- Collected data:
★ ★ ★ ★
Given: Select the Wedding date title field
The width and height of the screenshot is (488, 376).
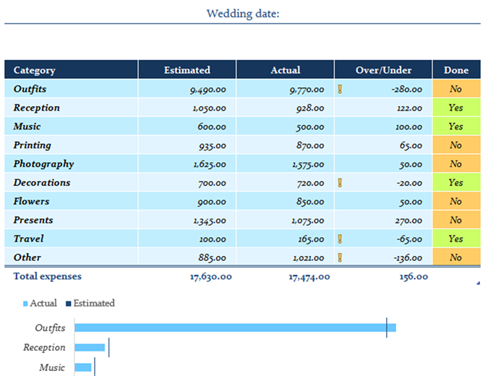Looking at the screenshot, I should tap(242, 14).
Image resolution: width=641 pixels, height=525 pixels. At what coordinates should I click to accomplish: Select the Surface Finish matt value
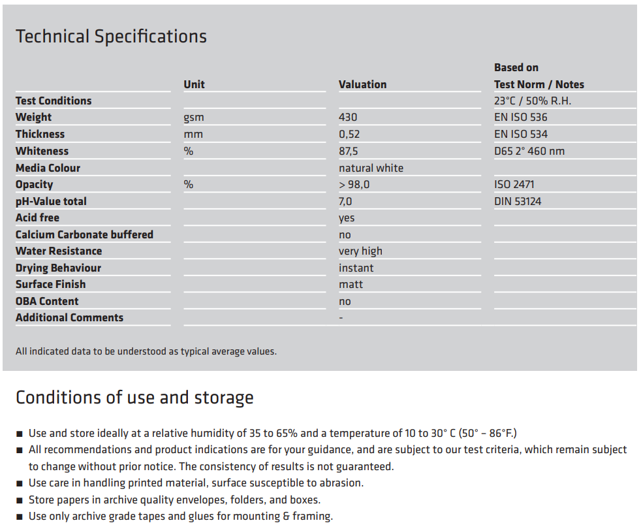point(351,285)
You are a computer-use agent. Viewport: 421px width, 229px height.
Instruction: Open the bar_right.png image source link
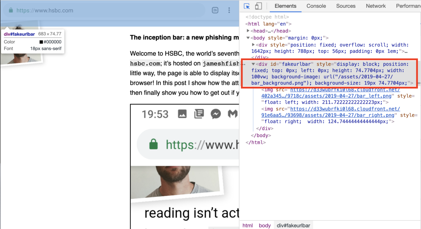tap(328, 115)
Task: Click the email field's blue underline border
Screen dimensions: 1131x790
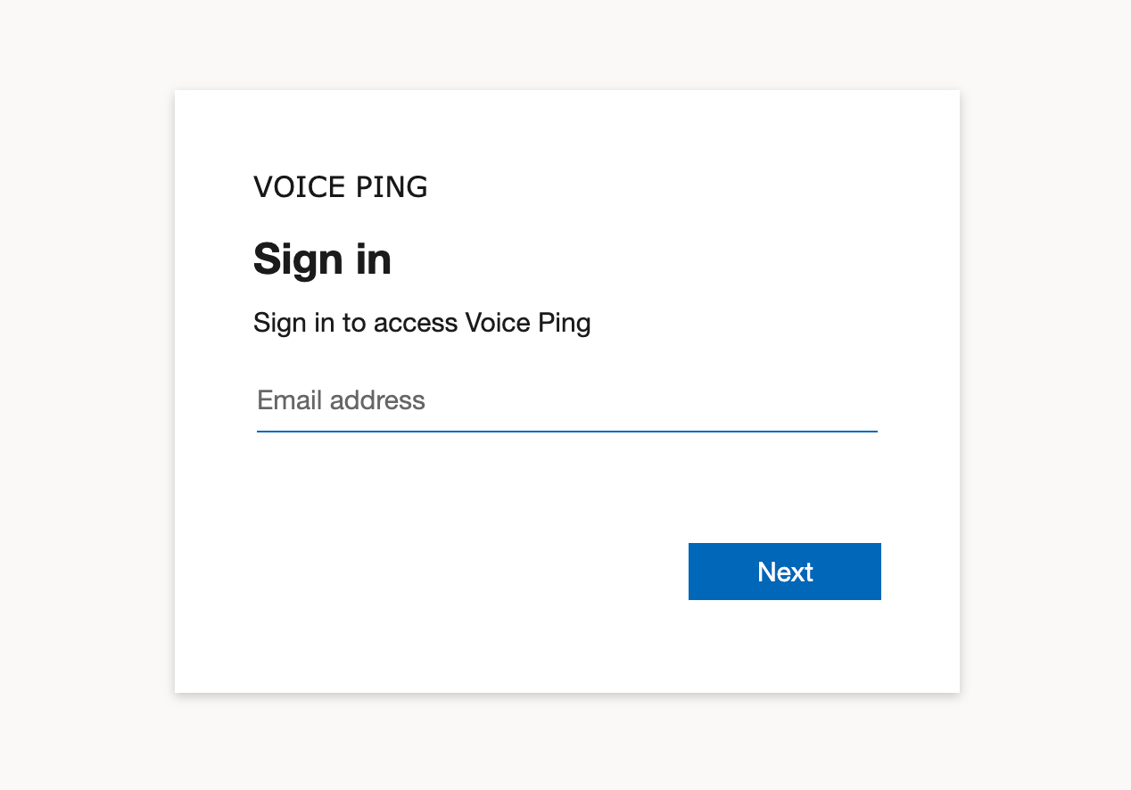Action: click(x=567, y=431)
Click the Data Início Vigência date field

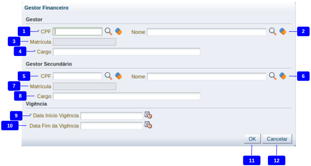pyautogui.click(x=112, y=116)
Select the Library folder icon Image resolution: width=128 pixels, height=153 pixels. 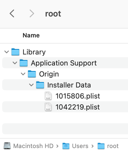tap(15, 52)
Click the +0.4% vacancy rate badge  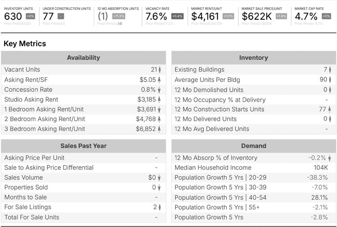(x=177, y=16)
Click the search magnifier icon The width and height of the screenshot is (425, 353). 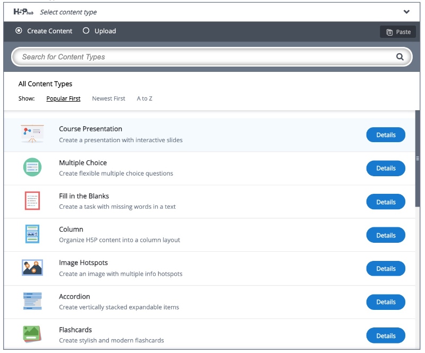click(x=400, y=56)
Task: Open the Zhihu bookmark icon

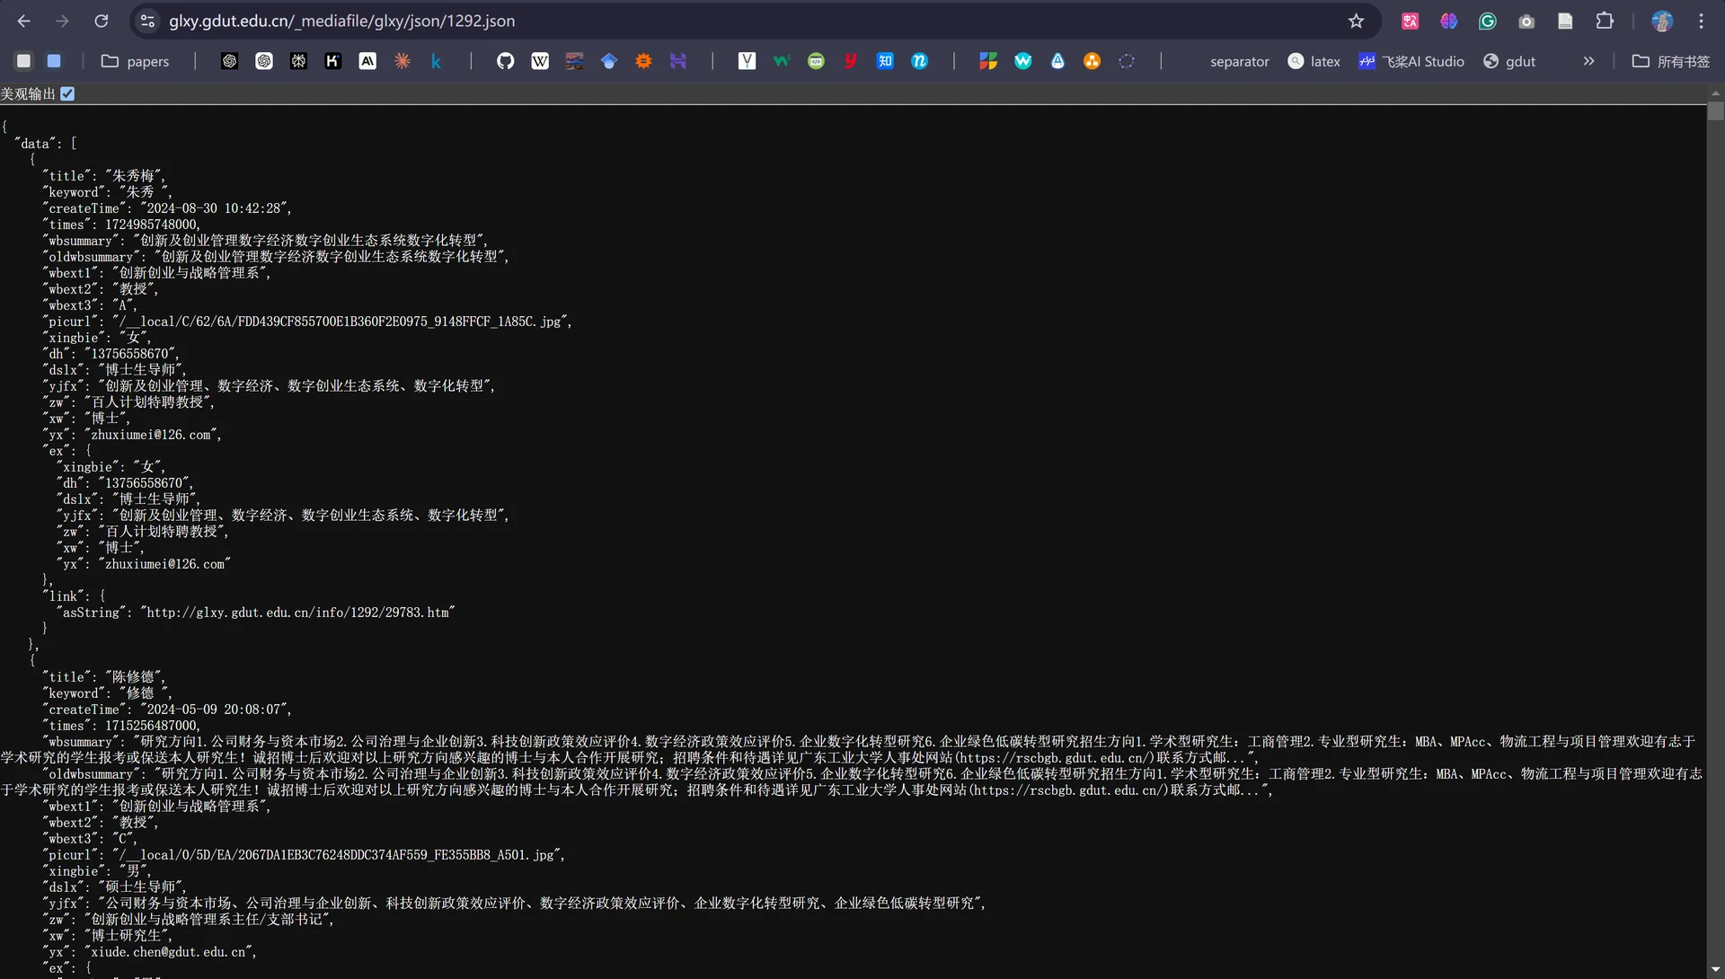Action: (x=885, y=61)
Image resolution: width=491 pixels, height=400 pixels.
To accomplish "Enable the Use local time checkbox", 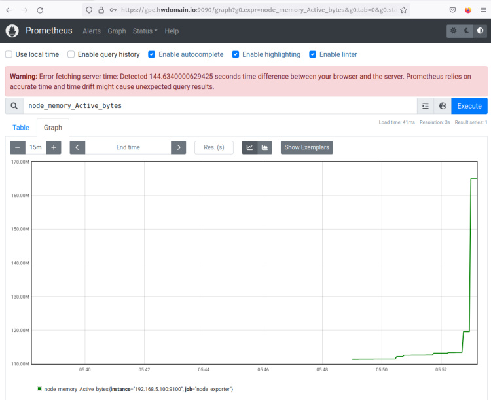I will (9, 54).
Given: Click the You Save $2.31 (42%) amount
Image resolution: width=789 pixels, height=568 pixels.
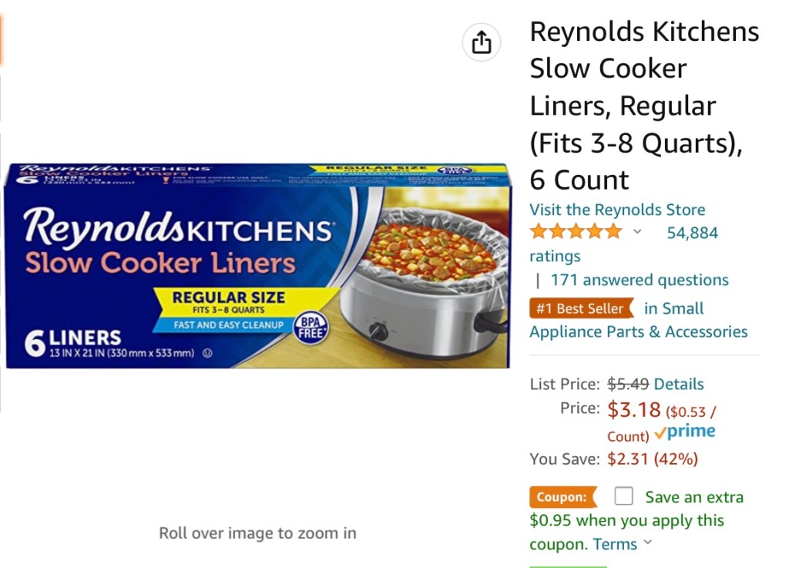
★ ★ ★ ★
- DIRECTIONS: If a line of the entries contains "Given", it counts; give the total of such lines and nothing more.

- ANSWER SECTION: 2